··· Information given
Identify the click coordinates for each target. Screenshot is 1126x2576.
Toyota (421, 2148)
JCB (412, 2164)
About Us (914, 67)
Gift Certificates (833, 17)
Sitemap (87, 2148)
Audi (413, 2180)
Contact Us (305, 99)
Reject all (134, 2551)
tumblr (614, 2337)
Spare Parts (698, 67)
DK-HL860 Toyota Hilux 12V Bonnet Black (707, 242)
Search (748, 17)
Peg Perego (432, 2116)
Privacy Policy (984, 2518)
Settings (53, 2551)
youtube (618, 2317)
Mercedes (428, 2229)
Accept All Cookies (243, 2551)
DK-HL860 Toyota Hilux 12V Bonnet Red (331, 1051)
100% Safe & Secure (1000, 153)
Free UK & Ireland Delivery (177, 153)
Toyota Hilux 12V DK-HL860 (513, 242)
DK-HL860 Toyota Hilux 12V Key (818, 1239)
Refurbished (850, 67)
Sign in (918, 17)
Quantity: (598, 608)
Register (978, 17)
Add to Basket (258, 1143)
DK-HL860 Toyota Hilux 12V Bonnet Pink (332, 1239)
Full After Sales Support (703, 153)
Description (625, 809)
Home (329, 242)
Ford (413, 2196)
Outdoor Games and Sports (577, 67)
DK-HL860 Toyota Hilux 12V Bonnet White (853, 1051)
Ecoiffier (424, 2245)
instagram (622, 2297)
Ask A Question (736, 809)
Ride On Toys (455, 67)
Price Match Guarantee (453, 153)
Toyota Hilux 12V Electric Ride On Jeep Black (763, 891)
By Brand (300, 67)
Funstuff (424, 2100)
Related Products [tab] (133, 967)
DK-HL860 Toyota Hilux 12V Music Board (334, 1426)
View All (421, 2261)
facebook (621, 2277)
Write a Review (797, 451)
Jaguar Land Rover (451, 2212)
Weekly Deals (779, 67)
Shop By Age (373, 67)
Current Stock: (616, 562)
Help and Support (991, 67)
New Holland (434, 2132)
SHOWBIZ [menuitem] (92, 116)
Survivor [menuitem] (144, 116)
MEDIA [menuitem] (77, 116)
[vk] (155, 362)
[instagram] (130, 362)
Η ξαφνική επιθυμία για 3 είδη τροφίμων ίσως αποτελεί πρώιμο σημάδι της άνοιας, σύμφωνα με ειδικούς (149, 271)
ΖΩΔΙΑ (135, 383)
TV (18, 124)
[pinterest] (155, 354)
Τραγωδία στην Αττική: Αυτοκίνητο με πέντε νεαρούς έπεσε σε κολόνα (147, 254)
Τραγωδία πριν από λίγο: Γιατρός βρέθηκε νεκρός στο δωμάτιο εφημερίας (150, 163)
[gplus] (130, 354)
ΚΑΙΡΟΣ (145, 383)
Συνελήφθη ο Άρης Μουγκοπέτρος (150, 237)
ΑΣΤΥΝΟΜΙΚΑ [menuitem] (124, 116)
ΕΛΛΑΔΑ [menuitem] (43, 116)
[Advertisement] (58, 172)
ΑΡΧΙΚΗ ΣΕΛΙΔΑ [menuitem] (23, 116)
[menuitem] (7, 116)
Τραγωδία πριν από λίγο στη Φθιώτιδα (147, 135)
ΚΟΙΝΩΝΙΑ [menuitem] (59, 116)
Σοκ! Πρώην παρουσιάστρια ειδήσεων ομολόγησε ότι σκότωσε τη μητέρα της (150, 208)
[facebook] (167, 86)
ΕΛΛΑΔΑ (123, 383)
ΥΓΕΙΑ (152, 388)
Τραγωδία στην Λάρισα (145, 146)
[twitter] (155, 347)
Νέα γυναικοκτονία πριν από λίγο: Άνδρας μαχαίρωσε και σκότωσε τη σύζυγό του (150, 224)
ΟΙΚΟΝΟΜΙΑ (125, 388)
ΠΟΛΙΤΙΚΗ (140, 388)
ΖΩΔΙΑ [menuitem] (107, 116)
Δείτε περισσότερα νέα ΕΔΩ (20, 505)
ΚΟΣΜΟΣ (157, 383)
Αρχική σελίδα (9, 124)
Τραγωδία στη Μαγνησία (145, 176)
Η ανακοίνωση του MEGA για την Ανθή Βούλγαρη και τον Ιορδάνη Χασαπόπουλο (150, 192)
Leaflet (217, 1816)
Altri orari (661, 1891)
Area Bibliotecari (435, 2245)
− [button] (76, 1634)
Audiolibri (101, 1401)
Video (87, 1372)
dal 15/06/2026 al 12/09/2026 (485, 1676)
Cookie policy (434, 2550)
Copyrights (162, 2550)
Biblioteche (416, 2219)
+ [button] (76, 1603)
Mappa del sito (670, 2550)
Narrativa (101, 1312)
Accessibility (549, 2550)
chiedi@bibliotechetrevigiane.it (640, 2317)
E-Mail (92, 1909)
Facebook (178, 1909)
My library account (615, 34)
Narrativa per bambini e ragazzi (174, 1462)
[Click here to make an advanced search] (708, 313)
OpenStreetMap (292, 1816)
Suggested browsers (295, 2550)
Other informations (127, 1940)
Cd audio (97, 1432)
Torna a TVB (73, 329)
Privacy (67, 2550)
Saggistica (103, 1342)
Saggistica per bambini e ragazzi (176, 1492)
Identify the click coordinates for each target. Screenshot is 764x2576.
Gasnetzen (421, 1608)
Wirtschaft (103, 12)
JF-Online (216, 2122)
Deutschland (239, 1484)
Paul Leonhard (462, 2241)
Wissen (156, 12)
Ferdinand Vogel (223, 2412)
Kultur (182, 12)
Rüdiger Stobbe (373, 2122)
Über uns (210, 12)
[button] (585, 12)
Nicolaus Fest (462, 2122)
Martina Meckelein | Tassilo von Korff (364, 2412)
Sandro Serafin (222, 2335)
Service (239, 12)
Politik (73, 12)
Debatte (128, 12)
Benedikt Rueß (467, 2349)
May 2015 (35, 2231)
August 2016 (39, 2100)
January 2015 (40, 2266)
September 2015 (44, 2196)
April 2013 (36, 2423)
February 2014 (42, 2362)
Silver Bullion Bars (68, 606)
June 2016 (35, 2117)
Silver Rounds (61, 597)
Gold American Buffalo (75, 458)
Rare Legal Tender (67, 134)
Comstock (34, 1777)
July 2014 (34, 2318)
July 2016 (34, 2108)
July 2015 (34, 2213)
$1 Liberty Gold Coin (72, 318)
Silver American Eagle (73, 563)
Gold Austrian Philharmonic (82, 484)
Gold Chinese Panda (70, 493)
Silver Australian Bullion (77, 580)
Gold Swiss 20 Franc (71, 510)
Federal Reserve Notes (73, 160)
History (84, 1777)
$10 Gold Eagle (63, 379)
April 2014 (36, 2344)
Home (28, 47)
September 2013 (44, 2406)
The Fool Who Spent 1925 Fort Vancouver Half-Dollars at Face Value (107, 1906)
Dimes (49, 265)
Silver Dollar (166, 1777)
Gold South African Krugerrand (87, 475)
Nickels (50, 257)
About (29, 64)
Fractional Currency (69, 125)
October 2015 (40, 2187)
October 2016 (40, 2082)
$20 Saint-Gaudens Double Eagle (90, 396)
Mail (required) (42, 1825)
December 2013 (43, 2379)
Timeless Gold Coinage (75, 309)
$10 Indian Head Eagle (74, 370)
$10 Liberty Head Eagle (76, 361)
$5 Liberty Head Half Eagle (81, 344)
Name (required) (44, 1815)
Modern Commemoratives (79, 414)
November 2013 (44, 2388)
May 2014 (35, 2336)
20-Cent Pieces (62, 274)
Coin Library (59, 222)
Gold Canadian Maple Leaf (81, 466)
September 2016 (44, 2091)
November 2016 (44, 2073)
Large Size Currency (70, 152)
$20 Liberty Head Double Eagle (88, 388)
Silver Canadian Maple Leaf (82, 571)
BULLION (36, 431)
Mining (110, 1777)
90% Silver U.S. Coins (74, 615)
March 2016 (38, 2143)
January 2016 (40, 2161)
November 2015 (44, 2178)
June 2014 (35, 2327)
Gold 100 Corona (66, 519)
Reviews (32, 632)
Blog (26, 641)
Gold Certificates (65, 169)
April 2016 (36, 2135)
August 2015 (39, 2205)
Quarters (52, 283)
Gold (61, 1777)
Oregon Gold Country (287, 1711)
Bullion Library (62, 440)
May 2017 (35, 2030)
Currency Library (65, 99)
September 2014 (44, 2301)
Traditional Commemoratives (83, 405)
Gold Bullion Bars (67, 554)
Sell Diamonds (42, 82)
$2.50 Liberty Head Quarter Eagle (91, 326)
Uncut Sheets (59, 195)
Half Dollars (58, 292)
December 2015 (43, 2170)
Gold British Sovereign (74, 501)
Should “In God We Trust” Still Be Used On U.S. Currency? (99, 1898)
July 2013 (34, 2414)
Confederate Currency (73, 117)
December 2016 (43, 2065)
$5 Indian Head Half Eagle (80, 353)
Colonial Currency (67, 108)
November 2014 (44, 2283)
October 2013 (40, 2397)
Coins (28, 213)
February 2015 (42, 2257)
······
• **Directions for this task**
Looking at the records above, return exactly the lines from the line with "Facebook (178, 1909)" to the line with "Dimes (49, 265)", both ends included.

• **Output**
Facebook (178, 1909)
My library account (615, 34)
Narrativa per bambini e ragazzi (174, 1462)
[Click here to make an advanced search] (708, 313)
OpenStreetMap (292, 1816)
Suggested browsers (295, 2550)
Other informations (127, 1940)
Cd audio (97, 1432)
Torna a TVB (73, 329)
Privacy (67, 2550)
Saggistica (103, 1342)
Saggistica per bambini e ragazzi (176, 1492)
Identify the click coordinates for each target. Screenshot is 764x2576.
Gasnetzen (421, 1608)
Wirtschaft (103, 12)
JF-Online (216, 2122)
Deutschland (239, 1484)
Paul Leonhard (462, 2241)
Wissen (156, 12)
Ferdinand Vogel (223, 2412)
Kultur (182, 12)
Rüdiger Stobbe (373, 2122)
Über uns (210, 12)
[button] (585, 12)
Nicolaus Fest (462, 2122)
Martina Meckelein | Tassilo von Korff (364, 2412)
Sandro Serafin (222, 2335)
Service (239, 12)
Politik (73, 12)
Debatte (128, 12)
Benedikt Rueß (467, 2349)
May 2015 (35, 2231)
August 2016 (39, 2100)
January 2015 (40, 2266)
September 2015 (44, 2196)
April 2013 (36, 2423)
February 2014 (42, 2362)
Silver Bullion Bars (68, 606)
June 2016 (35, 2117)
Silver Rounds (61, 597)
Gold American Buffalo (75, 458)
Rare Legal Tender (67, 134)
Comstock (34, 1777)
July 2014 (34, 2318)
July 2016 (34, 2108)
July 2015 (34, 2213)
$1 Liberty Gold Coin (72, 318)
Silver American Eagle (73, 563)
Gold Austrian Philharmonic (82, 484)
Gold Chinese Panda (70, 493)
Silver Australian Bullion (77, 580)
Gold Swiss 20 Franc (71, 510)
Federal Reserve Notes (73, 160)
History (84, 1777)
$10 Gold Eagle (63, 379)
April 2014 (36, 2344)
Home (28, 47)
September 2013 (44, 2406)
The Fool Who Spent 1925 Fort Vancouver Half-Dollars at Face Value (107, 1906)
Dimes (49, 265)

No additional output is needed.